(RECORD EXCERPTS begins)

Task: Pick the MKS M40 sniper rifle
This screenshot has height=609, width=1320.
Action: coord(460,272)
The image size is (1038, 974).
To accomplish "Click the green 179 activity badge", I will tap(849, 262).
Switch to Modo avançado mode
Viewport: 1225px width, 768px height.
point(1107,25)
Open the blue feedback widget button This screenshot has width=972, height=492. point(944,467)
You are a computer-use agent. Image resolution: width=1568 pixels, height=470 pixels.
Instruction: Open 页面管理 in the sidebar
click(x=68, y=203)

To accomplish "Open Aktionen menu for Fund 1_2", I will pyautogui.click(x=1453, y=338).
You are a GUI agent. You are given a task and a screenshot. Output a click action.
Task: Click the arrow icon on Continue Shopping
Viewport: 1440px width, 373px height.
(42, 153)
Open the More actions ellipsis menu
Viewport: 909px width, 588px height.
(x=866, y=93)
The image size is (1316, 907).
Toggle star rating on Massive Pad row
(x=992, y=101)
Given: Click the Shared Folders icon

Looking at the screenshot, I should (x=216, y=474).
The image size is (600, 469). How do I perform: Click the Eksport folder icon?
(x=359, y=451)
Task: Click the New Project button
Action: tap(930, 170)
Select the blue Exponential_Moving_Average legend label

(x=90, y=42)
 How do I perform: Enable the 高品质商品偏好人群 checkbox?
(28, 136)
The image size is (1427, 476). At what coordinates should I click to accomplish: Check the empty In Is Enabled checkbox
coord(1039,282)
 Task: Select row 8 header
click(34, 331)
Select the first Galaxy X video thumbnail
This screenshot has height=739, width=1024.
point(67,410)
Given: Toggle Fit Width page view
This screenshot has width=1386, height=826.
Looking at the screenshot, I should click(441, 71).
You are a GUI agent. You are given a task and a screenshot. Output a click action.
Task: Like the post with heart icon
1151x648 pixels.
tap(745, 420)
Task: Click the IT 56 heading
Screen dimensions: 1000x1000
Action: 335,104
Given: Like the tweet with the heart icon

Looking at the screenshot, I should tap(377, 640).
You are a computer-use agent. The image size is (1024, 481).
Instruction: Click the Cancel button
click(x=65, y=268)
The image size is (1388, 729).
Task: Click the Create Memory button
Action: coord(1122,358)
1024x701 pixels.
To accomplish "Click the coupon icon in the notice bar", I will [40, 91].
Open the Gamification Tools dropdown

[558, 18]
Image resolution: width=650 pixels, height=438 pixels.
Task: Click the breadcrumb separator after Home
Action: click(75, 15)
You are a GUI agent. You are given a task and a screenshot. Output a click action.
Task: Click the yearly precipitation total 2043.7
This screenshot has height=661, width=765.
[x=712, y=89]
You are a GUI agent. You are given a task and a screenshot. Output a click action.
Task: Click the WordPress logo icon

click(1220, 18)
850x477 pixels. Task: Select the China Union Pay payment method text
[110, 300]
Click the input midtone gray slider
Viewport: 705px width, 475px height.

(RECORD EXCERPTS ends)

## TASK REQUIREMENTS
The response must consist of all the data, reproduced without alteration.

## SOLUTION TO THIS TASK
Task: Pick the MKS M40 sniper rifle
This screenshot has height=609, width=1320.
Action: coord(460,272)
The image size is (1038, 974).
To accomplish "Click the green 179 activity badge", I will tap(849, 262).
Switch to Modo avançado mode
Viewport: 1225px width, 768px height.
point(1107,25)
Open the blue feedback widget button This screenshot has width=972, height=492. point(944,467)
You are a computer-use agent. Image resolution: width=1568 pixels, height=470 pixels.
Instruction: Open 页面管理 in the sidebar
click(x=68, y=203)

To accomplish "Open Aktionen menu for Fund 1_2", I will pyautogui.click(x=1453, y=338).
You are a GUI agent. You are given a task and a screenshot. Output a click action.
Task: Click the arrow icon on Continue Shopping
Viewport: 1440px width, 373px height.
(42, 153)
Open the More actions ellipsis menu
Viewport: 909px width, 588px height.
(x=866, y=93)
The image size is (1316, 907).
Toggle star rating on Massive Pad row
(x=992, y=101)
Given: Click the Shared Folders icon

Looking at the screenshot, I should (x=216, y=474).
The image size is (600, 469). How do I perform: Click the Eksport folder icon?
(x=359, y=451)
Task: Click the New Project button
Action: tap(930, 170)
Select the blue Exponential_Moving_Average legend label

(x=90, y=42)
 How do I perform: Enable the 高品质商品偏好人群 checkbox?
(28, 136)
The image size is (1427, 476). At what coordinates should I click to accomplish: Check the empty In Is Enabled checkbox
coord(1039,282)
 Task: Select row 8 header
click(34, 331)
Select the first Galaxy X video thumbnail
This screenshot has height=739, width=1024.
point(67,410)
Given: Toggle Fit Width page view
This screenshot has width=1386, height=826.
Looking at the screenshot, I should click(441, 71).
You are a GUI agent. You are given a task and a screenshot. Output a click action.
Task: Like the post with heart icon
1151x648 pixels.
tap(745, 420)
Task: Click the IT 56 heading
Screen dimensions: 1000x1000
Action: 335,104
Given: Like the tweet with the heart icon

Looking at the screenshot, I should tap(377, 640).
You are a computer-use agent. The image size is (1024, 481).
Instruction: Click the Cancel button
click(x=65, y=268)
The image size is (1388, 729).
Task: Click the Create Memory button
Action: coord(1122,358)
1024x701 pixels.
To accomplish "Click the coupon icon in the notice bar", I will [40, 91].
Open the Gamification Tools dropdown

[558, 18]
Image resolution: width=650 pixels, height=438 pixels.
Task: Click the breadcrumb separator after Home
Action: click(75, 15)
You are a GUI agent. You are given a task and a screenshot. Output a click action.
Task: Click the yearly precipitation total 2043.7
This screenshot has height=661, width=765.
[x=712, y=89]
You are a GUI agent. You are given a task and a screenshot. Output a click action.
Task: Click the WordPress logo icon

click(1220, 18)
850x477 pixels. Task: Select the China Union Pay payment method text
[110, 300]
Click the input midtone gray slider
Viewport: 705px width, 475px height.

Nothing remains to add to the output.